JPH01104451A - Brake ring for continuously casting metal - Google Patents

Abstract

PURPOSE:To absorb deformation, etc., of a ceramic caused by heat shock with metallic layer and to reduce crack by having the ceramic part and the metal part in a brake ring and making construction joining the ceramic part and the metal part of the brake ring. CONSTITUTION:An inserted part 5 to a mold of the brake ring is made of plural-layer construction of the ceramic and the metal. The ceramic is made of zirconia ceramic partially stabilized by MgO and the metal is made of copper by casting to join the both material. The casting to join is executed by charging the copper and the ceramic in a crucible and melting the copper at the prescribed temp. and cooled as they are. After that, unnecessary part of the copper is cut off to machine to the prescribed size. By this method, the service life if extended and machining can be facilitated.

Description

DETAILED DESCRIPTION OF THE INVENTION The present invention relates to a break ring used in the continuous casting of industrial metals.

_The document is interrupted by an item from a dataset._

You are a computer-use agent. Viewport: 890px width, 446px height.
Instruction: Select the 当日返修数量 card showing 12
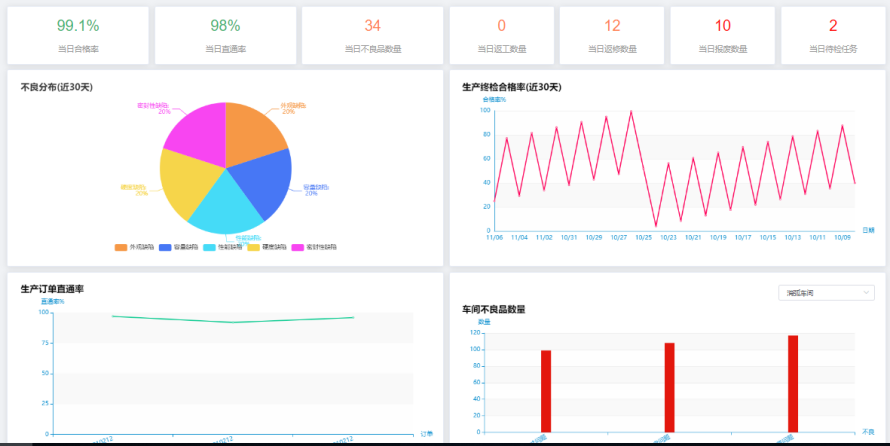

BACKGROUND OF THE INVENTION Continuous casting methods, in which a tundish is directly connected to a mold and a slab is pulled out horizontally or vertically, are being put into practical use as methods for continuous metal casting. FIG. 4 shows an outline of horizontal continuous casting in which slabs are drawn horizontally. In this horizontal continuous casting, a mold 6 is connected to a tundish l holding a molten metal 2 through a nozzle 3 or a break ring 4. Then, the molten metal in the tundish flows into the mold, and the slab 7
be extracted as.

The break ring used to connect the tundish and mold in continuous casting is usually made of ceramic to prevent reaction or fusion with molten metal. However, since one side is in contact with molten metal and the other side is in contact with a water-cooled mold, thermal shock resistance is required, and it is also necessary to withstand corrosion by molten metal. When cracks due to thermal shock or wear due to erosion occur, molten steel flows into the cracks and solidifies, making it impossible to pull out the slab.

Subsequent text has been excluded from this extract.